Deux offres pour la reprise de la marque, née à Roubaix en 1984, ont été particulièrement consultées cette semaine. Il y a celle de la Financière immobilière bordelaise, détenue par Michel Ohayon, qui propose de maintenir le plus d’emplois et de boutiques ouvertes. L’homme d’affaires s’engage à conserver environ 2 700 postes et 511 magasins, soit plus de 80 % des magasins en France. L’autre offre est une proposition conjointe déposée par l’actuel management de l’entreprise, dont le président de Camaïeu International, Joannes Soënen, avec l’enseigne de mode féminine Grain de malice et le groupe logistique Log’S. Ils proposent le maintien direct de quelque 2 300 contrats de travail, des propositions d’emplois pour 217 postes supplémentaires et la reprise de 403 points de vente en France. Peu après son arrivée à la direction en août, Soënen présentait un plan de redressement pour sauver la marque, confrontée comme tout le secteur à une crise structurelle.

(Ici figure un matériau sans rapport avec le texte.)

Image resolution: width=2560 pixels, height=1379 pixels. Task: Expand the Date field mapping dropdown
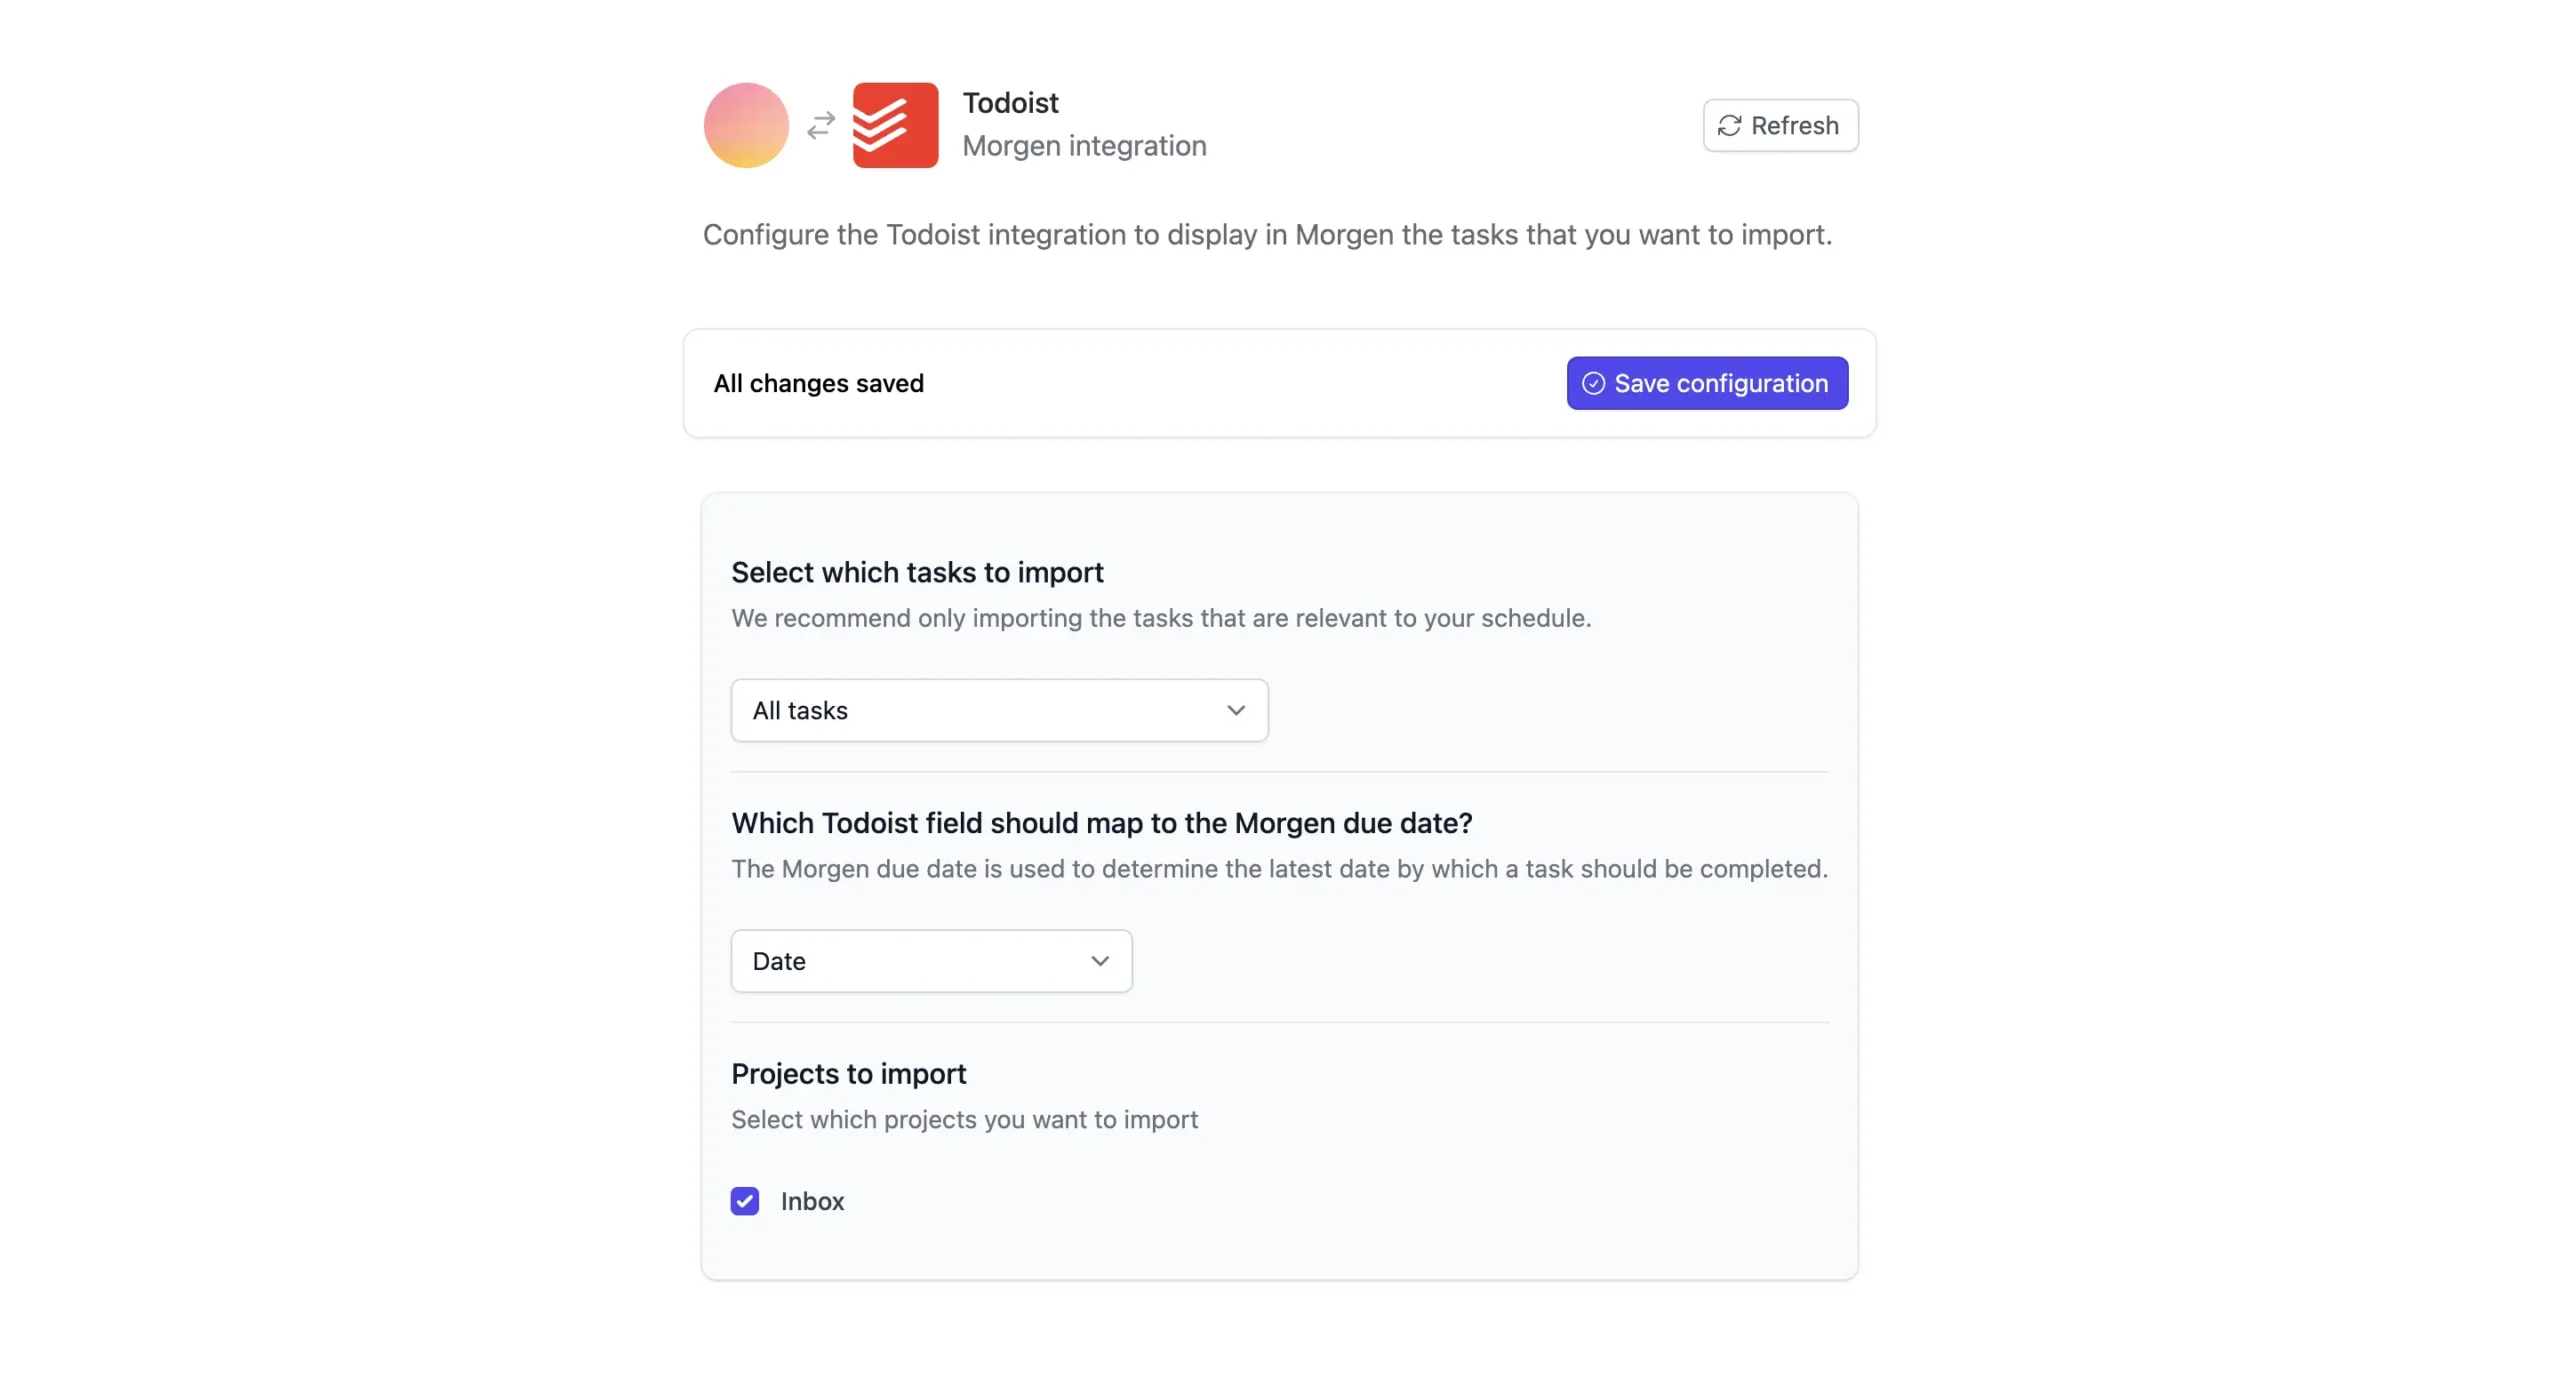(930, 960)
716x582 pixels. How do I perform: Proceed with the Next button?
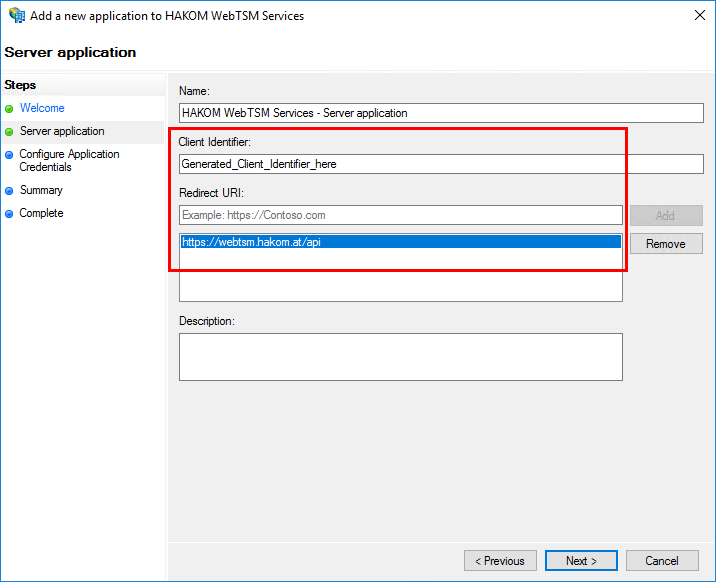[x=581, y=561]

Depuis au moins dix ans, les ventes reculent, selon l'Institut français de la mode. Délicat pour l'enseigne dont la stratégie repose sur un grand réseau de magasins, souvent implantés dans les centres-villes où les loyers, eux, ne cessent d'augmenter. Les deux mois de fermeture durant le confinement ont aggravé les difficultés économiques de l'entreprise, qui affichait déjà un chiffre d'affaires en recul de 570 millions d'euros, la conduisant au redressement judiciaire. «Nous sommes une entreprise rentable en cessation de paiements. Et là, on va peut-être permettre à ceux qui nous ont mis en difficulté de refaire une dette ? Mon impression, c'est qu'ils ont voulu arriver au plan de sauvegarde de l'emploi pour pouvoir licencier et restructurer», analyse Eric, 49 ans et douze années d'ancienneté. «Moi, j'ai des cervicales amochées à vie. J'ai failli perdre un œil à cause d'un défaut de sécurité sur une machine. On leur a donné des idées pour faire des économies… fulmine Cindy, 36 ans. Et maintenant, certains vont partir avec un coup de pied au cul et on va devoir dire merci.»
Dans les boutiques du centre-ville de Lille, les soldes attirent quelques clientes. «On continue notre travail, mais c'est normal de montrer que nous ne sommes pas d'accord», glisse une vendeuse. Certaines ont détourné l'imprimé d'un tee-shirt pour y inscrire «Save my job», et des affiches alertent du sort de ces vendeuses aux petits salaires et aux nombreux contrats à temps partiel.